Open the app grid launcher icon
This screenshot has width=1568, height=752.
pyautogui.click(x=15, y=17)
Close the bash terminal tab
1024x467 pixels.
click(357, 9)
◆ ◆ ◆ ◆ ◆
Set down the complete listing once more, exactly as it appears.

Open the app grid launcher icon
This screenshot has width=1568, height=752.
pyautogui.click(x=15, y=17)
Close the bash terminal tab
1024x467 pixels.
click(357, 9)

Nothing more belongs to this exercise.